Et lorsque je vous disais que la musique est émotion, ces deux chansons sont les illustrations parfaites de ma théorie. Sur « It’s rainin’ in my heart », l’introduction et l’accompagnement au piano effacent un peu les cuivres et les cordes (pourtant présents) pour un titre d’une pure beauté. A la première écoute, ce titre m’a pris au plus profond de moi-même… Le looser qui sommeille en moi essayait de mettre des images sur ce son : et voilà ce que j’ai vu. L’eau coulant sur mes joues, une fille qui s’éloigne, la solitude, on a cette incommensurable sensation de vide, Al Green vous plonge dans un romantisme que vous ne soupçonniez même pas en vous.
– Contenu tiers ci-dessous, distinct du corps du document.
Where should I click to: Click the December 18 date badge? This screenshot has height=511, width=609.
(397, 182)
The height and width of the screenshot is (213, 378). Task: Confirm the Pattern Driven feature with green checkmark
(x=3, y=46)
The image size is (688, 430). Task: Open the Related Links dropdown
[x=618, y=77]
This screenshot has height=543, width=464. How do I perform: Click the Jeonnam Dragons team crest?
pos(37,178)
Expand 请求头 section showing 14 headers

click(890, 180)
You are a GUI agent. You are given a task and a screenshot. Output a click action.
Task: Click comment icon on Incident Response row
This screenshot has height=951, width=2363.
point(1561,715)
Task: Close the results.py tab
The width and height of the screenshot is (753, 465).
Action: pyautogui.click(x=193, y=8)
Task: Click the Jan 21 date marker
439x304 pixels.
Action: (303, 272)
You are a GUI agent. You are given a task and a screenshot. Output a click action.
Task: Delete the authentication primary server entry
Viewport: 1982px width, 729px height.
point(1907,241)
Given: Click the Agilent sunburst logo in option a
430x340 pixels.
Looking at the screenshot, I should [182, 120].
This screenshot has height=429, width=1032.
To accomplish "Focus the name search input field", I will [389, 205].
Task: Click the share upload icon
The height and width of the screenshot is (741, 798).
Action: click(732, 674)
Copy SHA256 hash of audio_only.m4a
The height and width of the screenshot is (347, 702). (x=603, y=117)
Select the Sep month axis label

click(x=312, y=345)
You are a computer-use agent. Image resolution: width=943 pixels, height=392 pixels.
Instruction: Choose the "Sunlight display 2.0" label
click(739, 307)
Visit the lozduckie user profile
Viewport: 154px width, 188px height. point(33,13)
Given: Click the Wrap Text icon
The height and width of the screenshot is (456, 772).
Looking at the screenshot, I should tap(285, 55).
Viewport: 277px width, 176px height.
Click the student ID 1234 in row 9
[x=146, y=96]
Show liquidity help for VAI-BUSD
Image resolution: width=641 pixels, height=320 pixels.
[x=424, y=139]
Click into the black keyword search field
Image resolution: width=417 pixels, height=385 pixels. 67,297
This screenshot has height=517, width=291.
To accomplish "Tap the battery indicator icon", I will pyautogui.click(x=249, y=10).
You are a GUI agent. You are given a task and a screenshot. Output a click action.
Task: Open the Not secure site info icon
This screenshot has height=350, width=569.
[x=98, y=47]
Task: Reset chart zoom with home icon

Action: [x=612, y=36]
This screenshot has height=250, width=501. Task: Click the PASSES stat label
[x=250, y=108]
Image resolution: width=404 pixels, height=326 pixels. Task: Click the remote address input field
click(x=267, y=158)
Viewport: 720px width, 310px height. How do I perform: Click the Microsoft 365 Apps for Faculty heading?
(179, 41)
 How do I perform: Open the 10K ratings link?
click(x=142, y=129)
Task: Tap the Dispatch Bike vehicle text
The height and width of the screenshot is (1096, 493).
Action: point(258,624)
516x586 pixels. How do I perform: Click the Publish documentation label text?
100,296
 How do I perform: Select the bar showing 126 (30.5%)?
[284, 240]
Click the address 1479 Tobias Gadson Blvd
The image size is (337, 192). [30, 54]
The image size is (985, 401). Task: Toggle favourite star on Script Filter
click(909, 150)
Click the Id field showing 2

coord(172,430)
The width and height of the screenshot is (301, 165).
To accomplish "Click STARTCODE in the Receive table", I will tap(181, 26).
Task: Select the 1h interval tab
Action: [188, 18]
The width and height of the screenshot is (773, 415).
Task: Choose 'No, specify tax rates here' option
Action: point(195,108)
Pour « Not tonight » la recette est exactement la même, l’introduction se fait au piano c’est pas du Bach mais c’est tout de même terriblement efficace, les cuivres assurent l’ambiance, et toujours cette voix qui vient vous arracher une larme…
Alors que j’écris, je m’interroge sur ce qui fait l’originalité de cet album et de cet homme, et je crois que j’ai trouvé. Ca va plus loin que la musique, ça touche cette part de vous qui est resté un peu naïve, je vous parle de romantisme, évidemment pas des histoires fleur bleue dont vous matraque Hollywood. Non, je vous parle du romantisme, dans toute sa beauté, Al Green transcende l’amour, il lui donne sa voix et on a envie d’y croire, de s’y abandonner. Je crois que j’aborde le cœur de mon sujet, la musique est ici bien plus que des fréquences, du bois, des cuivres, c’est un message qui vient vous prendre au plus profond de vous, dont vous êtes le seul destinataire car chacun lis le message de manière différente. Je sens bien que j’abandonne à des divagations qui s’éloignent nettement du domaine musical mais voilà la vraie magie de la musique !
Puisqu’il faut
conclure, je dirais que Al Green a signé en 2003 un retour extraordinaire grâce
à « I can’t stop ». Il a montré que la soul music était toujours en vie et qu’il
en était l’une des légendes vivantes. Il est surprenant que de telles sonorités
puissent encore nous surprendre à l’heure où les productions Soul/ R’n’B
s’électronisent et se complexifient au possible. On revient avec cet album aux
racines de la soul music,
des instruments (qui l’eut cru), une voix, des textes… une émotion. Alors
embarquez avec Al Green sur le « Love Boat » et laissez vous envahir
par la pureté de la sensibilité d'un dieu vivant.